Set down each line of the listing exactly as it reads.

**Information supplied:**
================

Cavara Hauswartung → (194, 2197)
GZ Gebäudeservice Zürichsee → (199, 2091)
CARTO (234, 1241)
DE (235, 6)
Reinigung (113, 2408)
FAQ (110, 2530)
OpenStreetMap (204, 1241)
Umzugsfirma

================

**Result for this exercise:**
Cavara Hauswartung → (194, 2197)
GZ Gebäudeservice Zürichsee → (199, 2091)
CARTO (234, 1241)
DE (235, 6)
Reinigung (113, 2408)
FAQ (110, 2530)
OpenStreetMap (204, 1241)
Umzugsfirma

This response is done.